Today, according to the Philippine government’s own 2003 Family Income and Expenditure Survey, 68 million Filipinos live on only Php96 and less a day (as cited in Ibon Media, 2007b), which amounts to roughly US$2. Wealth is distributed inequitably. Whereas 53% of the combined annual income of all Filipinos is concentrated in the richest 20% of the population, the income of the poorest 20% comprises only 4.63% of the total (Ibon, 2007a). Similarly, the net worth of the richest 10% is equivalent to the combined annual income of the poorest 9.8 million households (Ibon, 2007c). Worse, as of 2007, there are estimated to be 86.794 million Filipinos, a figure that continues to grow at an alarming rate of around 2.35% each year. With unemployment at 7.8% of the eligible labor force and underemployment at 21.5%, about 10.5 million Filipinos are either unemployed or underemployed (National Statistics Office, 2007).
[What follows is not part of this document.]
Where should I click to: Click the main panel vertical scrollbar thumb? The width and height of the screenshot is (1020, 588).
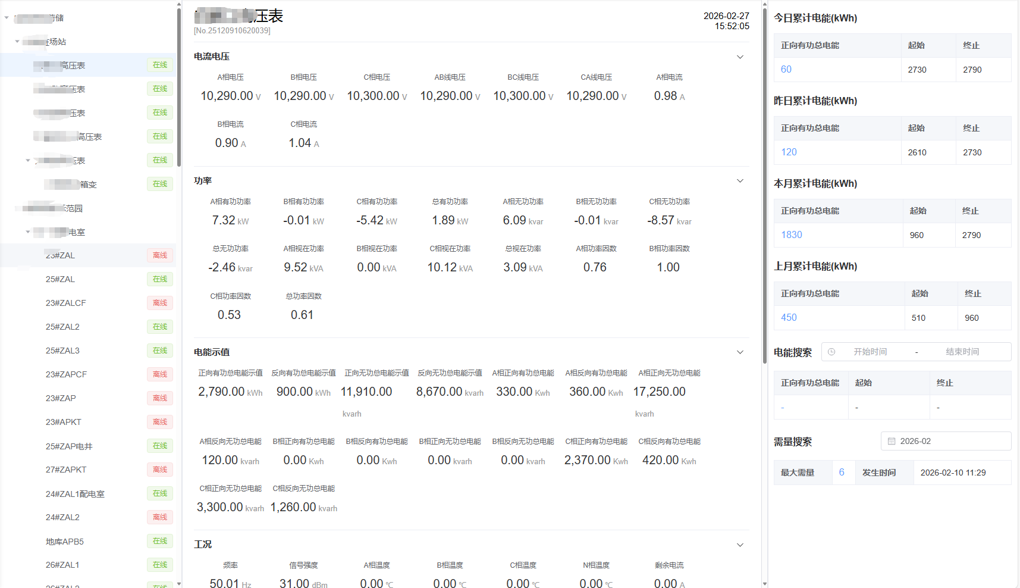(765, 179)

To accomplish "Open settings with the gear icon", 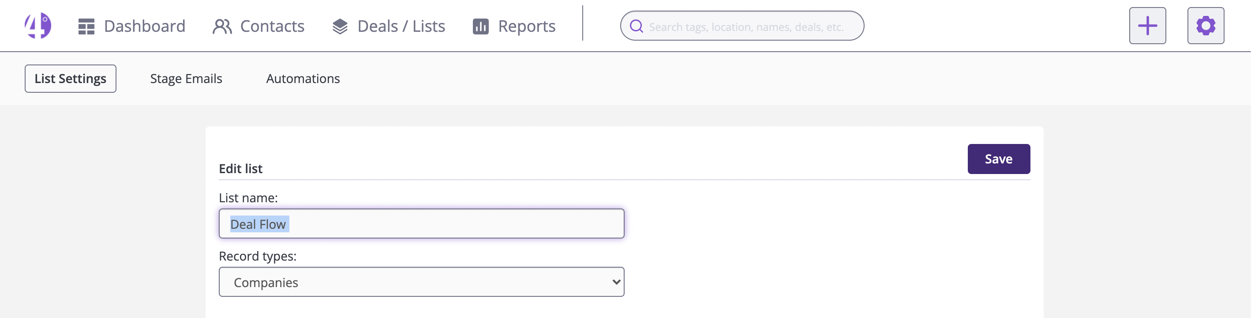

Overseas Filipinos have already reached ten million in number. They include what the Asian Development Bank calls permanent migrants, those who have obtained permanent residency, landed immigrant status, or even foreign citizenship, and whose stay in another country is not dependent on work contracts (2004, p. 3). An NGO based in the Netherlands, the Commission for Filipino Migrant Workers, says that among the Filipinos living abroad, 32% would fall under this category (“Surviving Europe,” 2004).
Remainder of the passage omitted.